Now we're ready to clean up expr:

expr :: [String] -> (Expr,[String])
expr [] = error "unexpected end of input"
expr (s:ss) | all isDigit s = (E_Int (read s),ss)
            | s == "-" = pmap   E_Neg expr ss
            | s == "+" = liftP2 E_Sum expr expr ss
            -- more cases

That'd all work fine. Really, it's OK. But liftP5 is going to be a bit long, and feels messy.

Taking the cleanup further - the ultra-nice Applicative way

Applicative Functors is the way to go.

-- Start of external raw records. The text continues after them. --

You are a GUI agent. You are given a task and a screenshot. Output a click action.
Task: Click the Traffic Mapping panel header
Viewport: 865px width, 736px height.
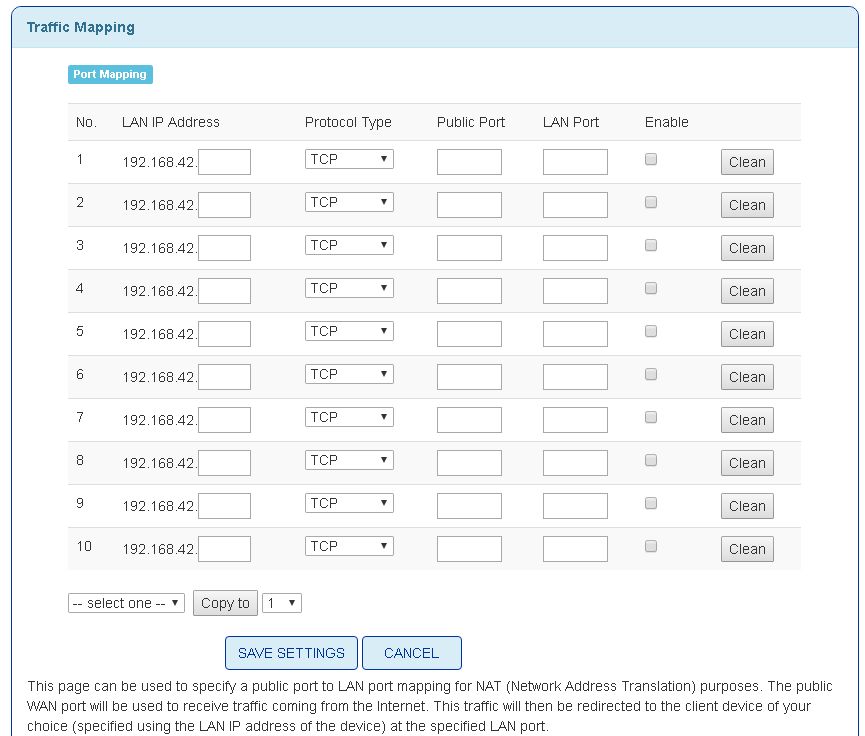point(81,27)
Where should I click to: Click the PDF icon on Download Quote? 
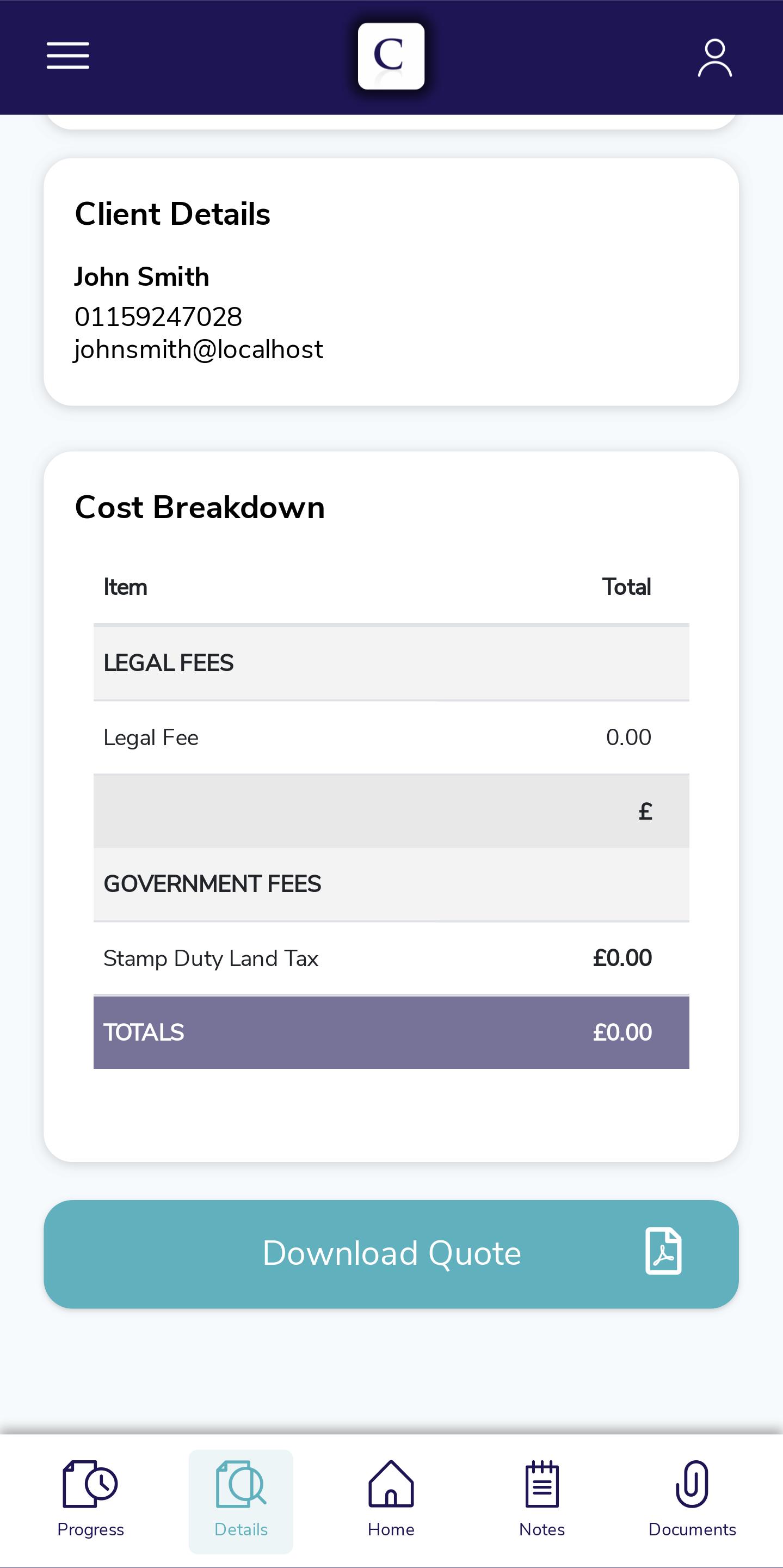click(x=663, y=1251)
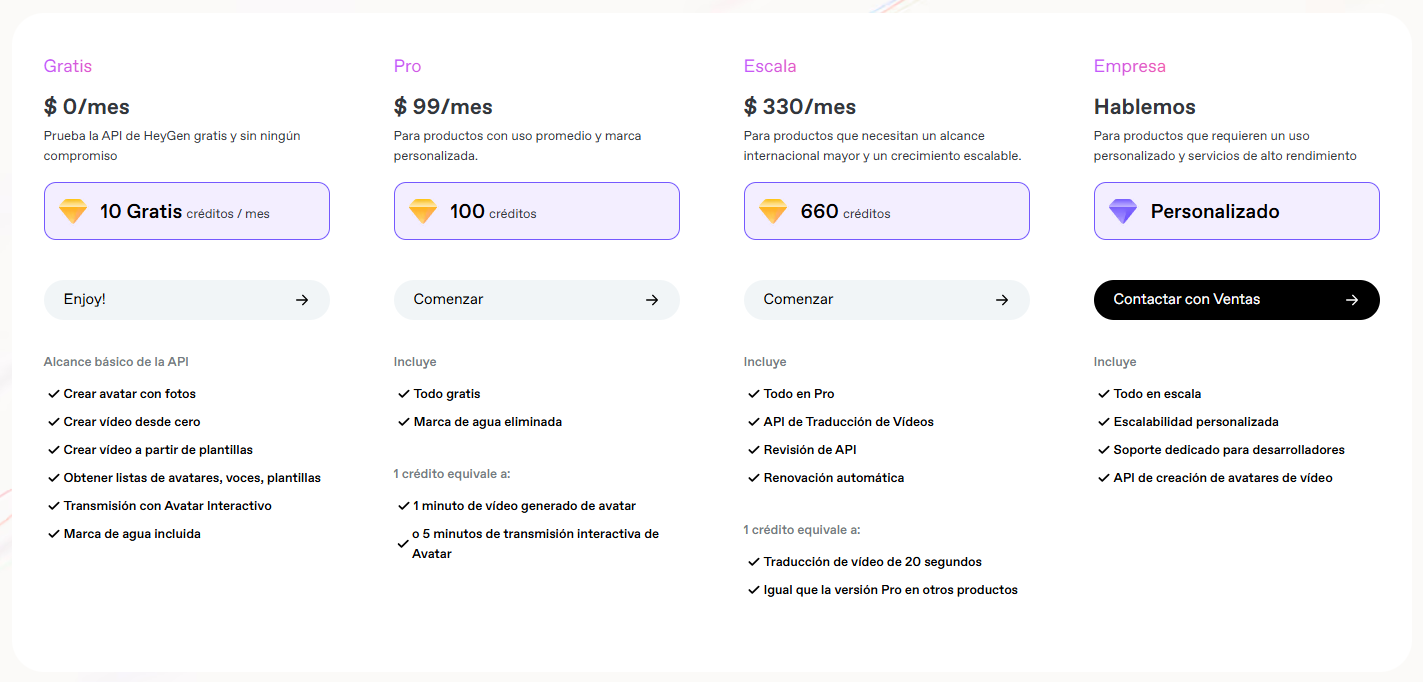Click the 660 créditos box
1423x682 pixels.
click(x=886, y=211)
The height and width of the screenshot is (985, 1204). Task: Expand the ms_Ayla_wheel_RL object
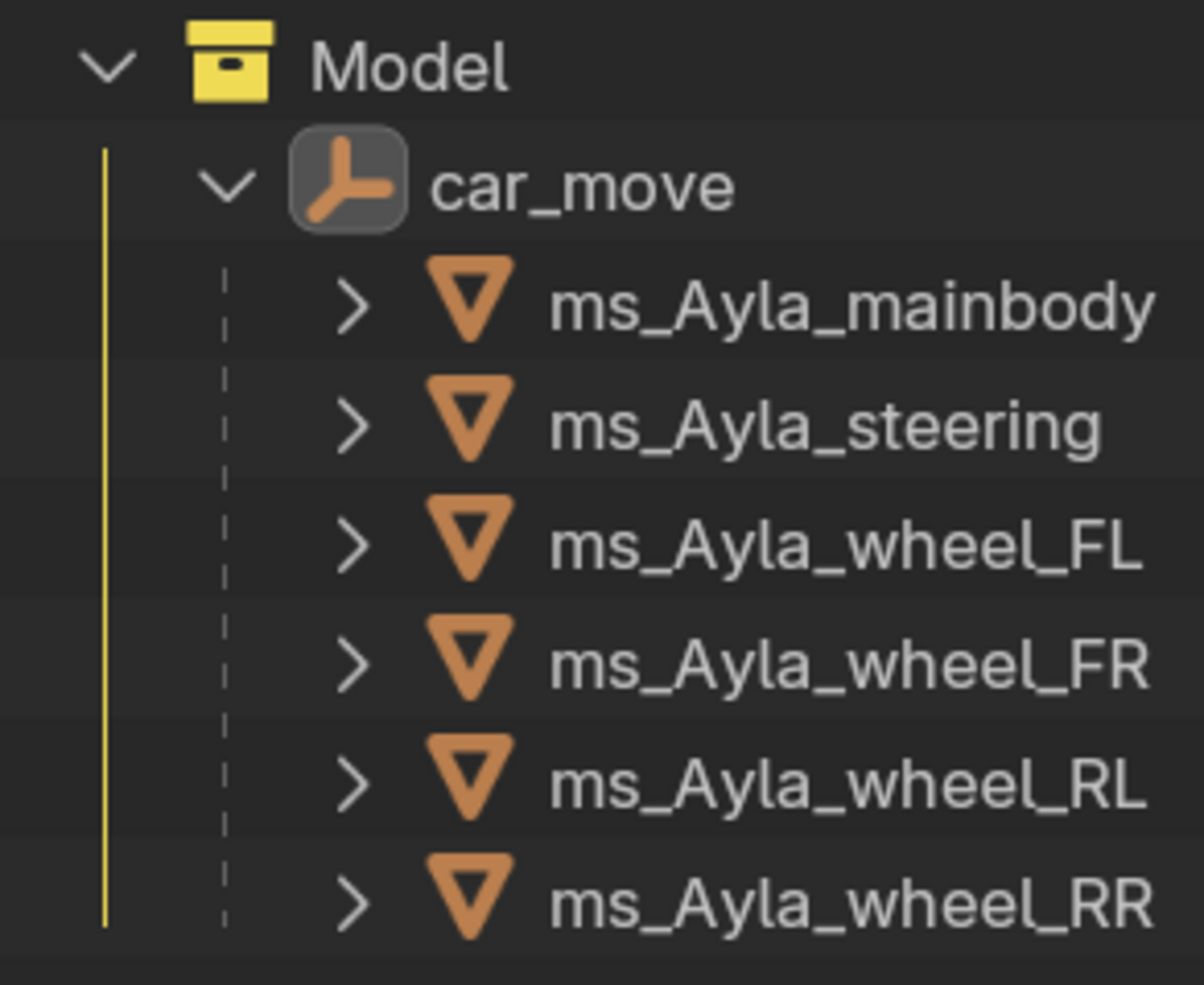click(x=353, y=784)
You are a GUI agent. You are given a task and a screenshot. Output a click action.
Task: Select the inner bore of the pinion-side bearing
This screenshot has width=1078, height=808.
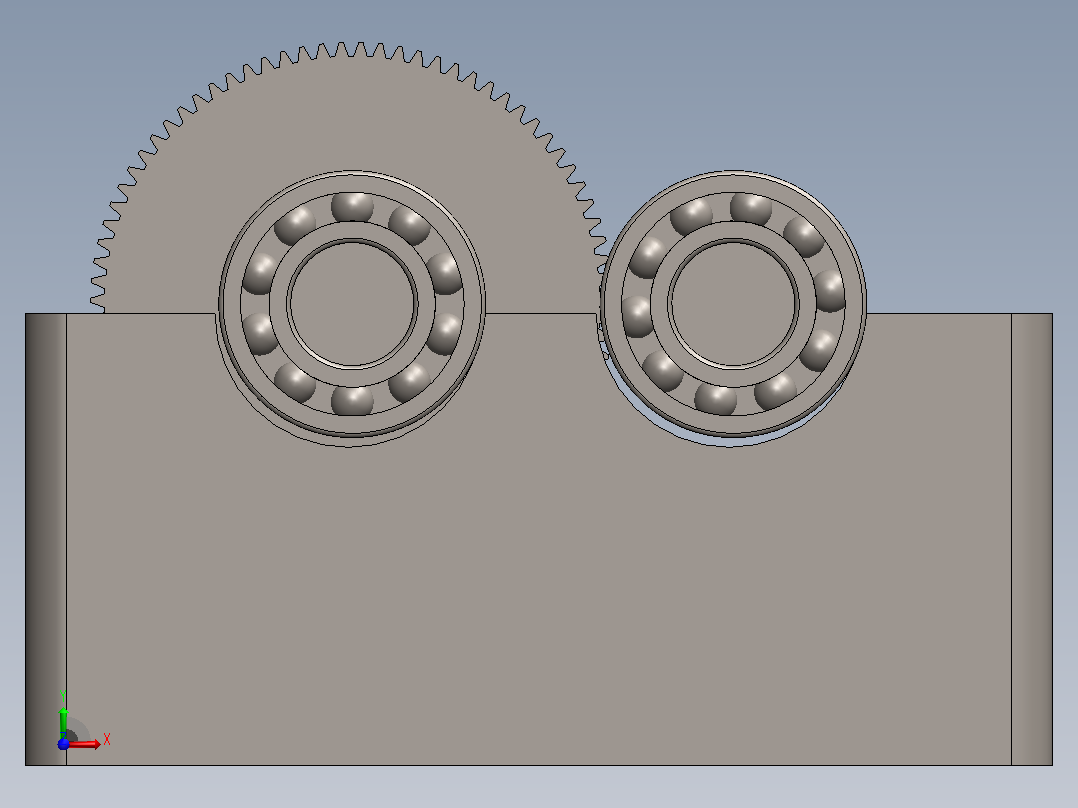(x=733, y=303)
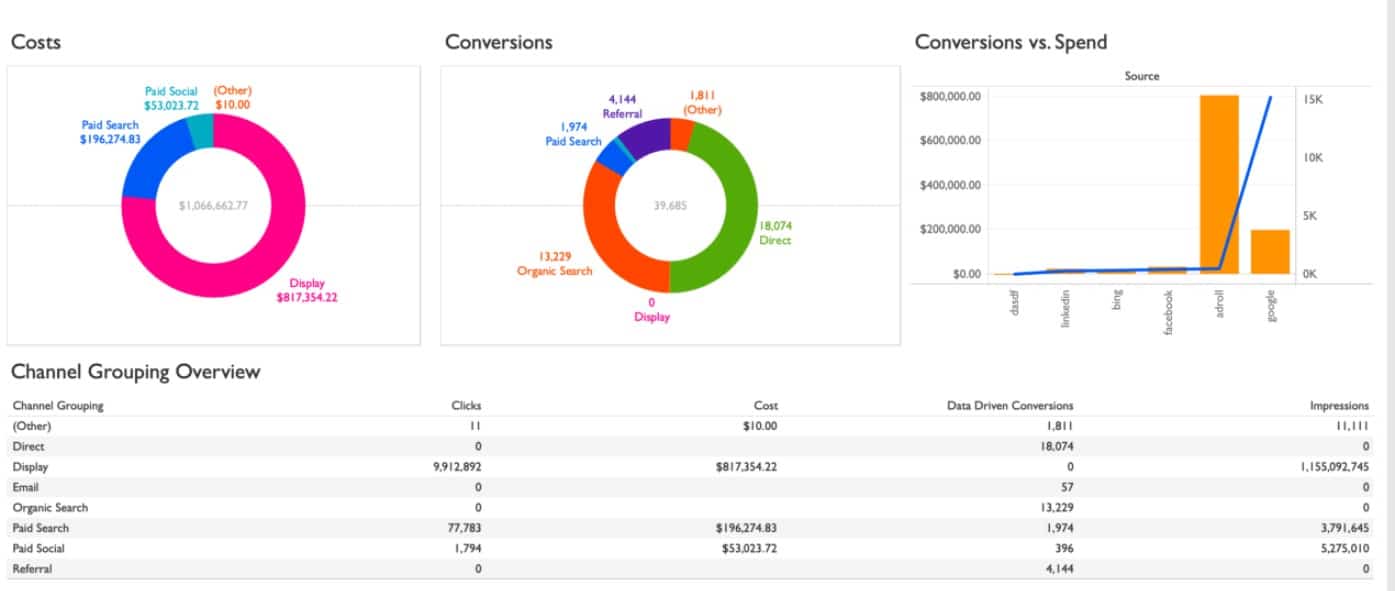This screenshot has height=591, width=1395.
Task: Sort by the Cost column header
Action: pos(766,406)
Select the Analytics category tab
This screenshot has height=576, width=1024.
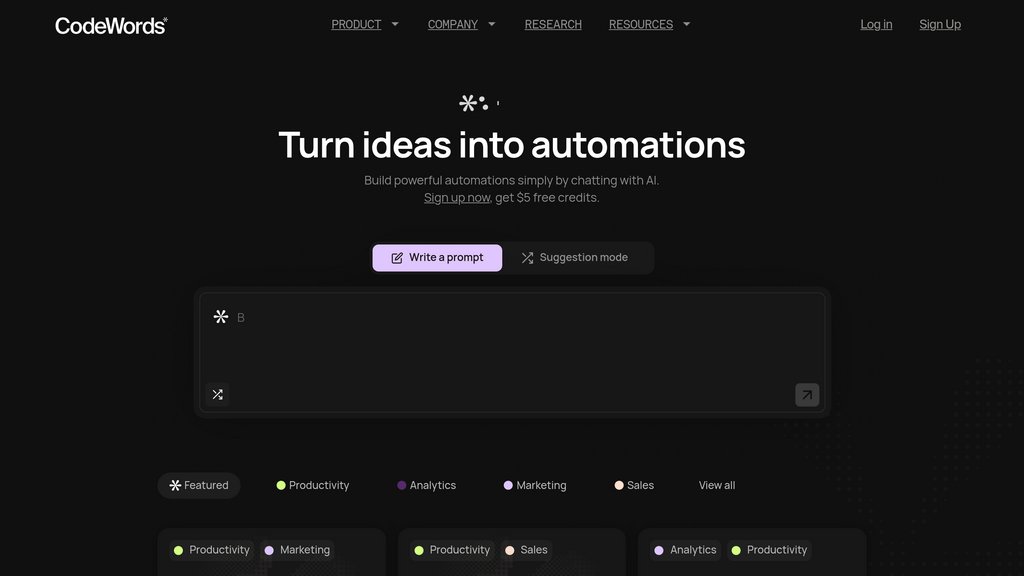pyautogui.click(x=426, y=485)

Remember I suggested refactoring as

data Parser a = Par [String] -> (a,[String])

so you could make it an instance of Functor? Perhaps you don't want to, because all you've gained is a new name fmap for the perfectly working pmap and you have to deal with all those Par constructors cluttering up your code. Perhaps this will make you reconsider, though; we can import Control.Applicative, then using the data declaration, we can define <*>, which sort-of means then and use <$> instead of pmap, with *> meaning <*>-but-forget-the-result-of-the-left-hand-side so you would write

expr (s:ss) | s == "let" = E_Let <$> var *> equals_ <*> expr <*> in_ *> expr

Which looks a lot like your grammar definition, so it's easy to write code that works first time. This is how I like to write Parsers. In fact, it's how I like to write an awful lot of things. You'd only have to define fmap, <*> and pure, all simple ones, and no long repetative liftP3, liftP4 etc.

Read up about Applicative Functors. They're great.

  • Applicative in Learn You a Haskell for Great Good!
  • Applicative in Haskell wikibook

Hints for making Parser applicative: pure doesn't change the list. <*> is like liftP2, but the function doesn't come from outside, it comes as the output from p1.